Random Access Memory (RAM)
RAM consists of standard circuit-inscribed silicon microchips that contain many millions of tiny transistors. Very much like the CPU chips, their technology follows to the so-called law of Moore, which states that they double in capacity or power (for the same price) every 18 months. A RAM chip easily holds hundreds of Megabytes (million characters). They are frequently pre-soldered in sets on tiny memory circuit boards called SIMMS (Single In-line Memory Modules) or DIMMS (Dual …) which slot directly onto the motherboard: the main circuit board that holds the CPU and other essential electronic elements. The biggest disadvantage of RAM is that its contents are lost whenever the power is switched off.

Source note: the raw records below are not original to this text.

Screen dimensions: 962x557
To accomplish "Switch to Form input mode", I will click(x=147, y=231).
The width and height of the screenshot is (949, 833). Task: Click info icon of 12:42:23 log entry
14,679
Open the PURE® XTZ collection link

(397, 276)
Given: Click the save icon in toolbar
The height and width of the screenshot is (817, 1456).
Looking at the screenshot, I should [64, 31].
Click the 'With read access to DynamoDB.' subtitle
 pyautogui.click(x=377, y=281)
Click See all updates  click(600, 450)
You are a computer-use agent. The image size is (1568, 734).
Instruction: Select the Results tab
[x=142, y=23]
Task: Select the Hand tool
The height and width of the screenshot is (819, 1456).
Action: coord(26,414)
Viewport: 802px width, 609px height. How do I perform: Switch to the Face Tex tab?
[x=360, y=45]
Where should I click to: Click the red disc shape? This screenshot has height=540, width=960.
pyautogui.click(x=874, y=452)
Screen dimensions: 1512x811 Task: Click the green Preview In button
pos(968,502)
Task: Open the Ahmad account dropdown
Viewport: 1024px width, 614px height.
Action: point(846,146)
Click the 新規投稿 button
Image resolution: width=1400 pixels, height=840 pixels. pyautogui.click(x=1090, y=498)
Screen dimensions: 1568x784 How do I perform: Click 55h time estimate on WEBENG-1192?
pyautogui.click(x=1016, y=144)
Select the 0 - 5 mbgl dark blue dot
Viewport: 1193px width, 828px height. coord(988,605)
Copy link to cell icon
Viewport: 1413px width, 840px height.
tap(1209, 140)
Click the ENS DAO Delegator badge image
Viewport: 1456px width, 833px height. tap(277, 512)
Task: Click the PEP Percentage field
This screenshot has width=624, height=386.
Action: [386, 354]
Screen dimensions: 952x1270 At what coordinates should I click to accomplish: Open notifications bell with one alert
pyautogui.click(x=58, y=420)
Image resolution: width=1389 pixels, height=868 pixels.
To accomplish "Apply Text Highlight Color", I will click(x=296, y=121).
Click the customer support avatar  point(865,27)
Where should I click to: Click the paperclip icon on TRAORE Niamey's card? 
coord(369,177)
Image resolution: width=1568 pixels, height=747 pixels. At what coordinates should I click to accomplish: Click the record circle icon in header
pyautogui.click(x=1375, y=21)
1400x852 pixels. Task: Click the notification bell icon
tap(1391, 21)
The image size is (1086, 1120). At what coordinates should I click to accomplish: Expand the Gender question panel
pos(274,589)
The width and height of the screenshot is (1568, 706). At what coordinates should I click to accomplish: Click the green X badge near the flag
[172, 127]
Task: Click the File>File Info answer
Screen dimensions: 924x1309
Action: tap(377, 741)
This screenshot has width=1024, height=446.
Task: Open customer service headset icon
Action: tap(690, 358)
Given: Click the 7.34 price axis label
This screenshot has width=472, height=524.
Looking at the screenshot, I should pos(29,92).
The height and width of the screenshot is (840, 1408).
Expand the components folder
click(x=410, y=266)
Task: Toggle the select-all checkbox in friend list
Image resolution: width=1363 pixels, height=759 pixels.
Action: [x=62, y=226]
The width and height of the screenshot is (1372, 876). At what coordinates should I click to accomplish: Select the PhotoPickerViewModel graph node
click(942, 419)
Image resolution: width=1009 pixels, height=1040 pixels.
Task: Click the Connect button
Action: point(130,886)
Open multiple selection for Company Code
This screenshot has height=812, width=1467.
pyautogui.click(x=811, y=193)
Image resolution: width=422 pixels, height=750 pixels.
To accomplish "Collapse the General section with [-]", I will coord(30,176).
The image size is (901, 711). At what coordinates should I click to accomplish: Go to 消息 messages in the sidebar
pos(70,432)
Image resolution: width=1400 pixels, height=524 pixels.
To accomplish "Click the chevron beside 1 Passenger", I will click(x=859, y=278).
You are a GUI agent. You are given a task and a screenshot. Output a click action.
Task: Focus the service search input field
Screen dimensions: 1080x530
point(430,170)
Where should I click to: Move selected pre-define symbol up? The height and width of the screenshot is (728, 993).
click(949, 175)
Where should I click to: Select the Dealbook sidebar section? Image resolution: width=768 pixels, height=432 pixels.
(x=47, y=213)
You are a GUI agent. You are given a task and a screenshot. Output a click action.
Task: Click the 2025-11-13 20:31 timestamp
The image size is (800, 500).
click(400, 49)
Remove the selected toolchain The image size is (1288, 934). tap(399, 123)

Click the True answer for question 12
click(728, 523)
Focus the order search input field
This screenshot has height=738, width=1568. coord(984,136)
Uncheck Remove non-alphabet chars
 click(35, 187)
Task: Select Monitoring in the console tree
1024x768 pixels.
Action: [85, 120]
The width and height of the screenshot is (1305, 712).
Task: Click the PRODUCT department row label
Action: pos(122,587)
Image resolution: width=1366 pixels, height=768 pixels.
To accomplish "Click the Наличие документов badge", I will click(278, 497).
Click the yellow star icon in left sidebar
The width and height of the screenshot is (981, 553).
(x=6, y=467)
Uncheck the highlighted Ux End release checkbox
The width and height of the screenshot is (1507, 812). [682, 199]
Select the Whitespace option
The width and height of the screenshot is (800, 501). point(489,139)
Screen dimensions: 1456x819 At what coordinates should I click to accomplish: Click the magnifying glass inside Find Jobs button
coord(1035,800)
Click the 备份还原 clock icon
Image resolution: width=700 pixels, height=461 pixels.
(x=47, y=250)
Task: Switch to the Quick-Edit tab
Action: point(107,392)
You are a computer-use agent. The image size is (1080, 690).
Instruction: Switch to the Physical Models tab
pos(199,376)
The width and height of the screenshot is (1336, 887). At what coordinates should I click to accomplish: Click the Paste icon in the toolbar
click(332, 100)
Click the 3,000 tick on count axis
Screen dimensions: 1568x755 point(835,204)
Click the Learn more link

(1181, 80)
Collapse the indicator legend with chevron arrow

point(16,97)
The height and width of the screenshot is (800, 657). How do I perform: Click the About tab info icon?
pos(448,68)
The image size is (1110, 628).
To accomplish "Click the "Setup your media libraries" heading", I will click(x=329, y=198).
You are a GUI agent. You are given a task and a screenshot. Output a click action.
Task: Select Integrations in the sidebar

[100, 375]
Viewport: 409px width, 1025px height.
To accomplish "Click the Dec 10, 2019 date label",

There are many special types of RAM and new acronyms such as EDO RAM, VRAM etc. are being created almost on a monthly basis. Two important types of RAM are:
- Cache memory is ultra-fast memory that operates at the speed of the CPU. Access to normal RAM is usually slower than the actual operating speed of the CPU. To avoid slowing the CPU down, computers usually incorporate some more expensive, faster cache RAM that sits in between the CPU and RAM. This cache holds the data and programs that are needed immediately by the CPU. Although today’s CPUs already incorporate an amount of cache on the circuit itself, this on-chip cache is usually supplemented by an additional, larger, cache on the motherboard.
- Flash RAM or flash memory consists of special RAM chips on a separate circuit board within a tiny casing. It fits into custom ports on many notebooks, hand-held computers and digital cameras. Unlike normal RAM, flash memory is non-volatile i.e. it holds it contents even without external power, so it is also useful as a secondary storage device.
Read-Only Memory (ROM)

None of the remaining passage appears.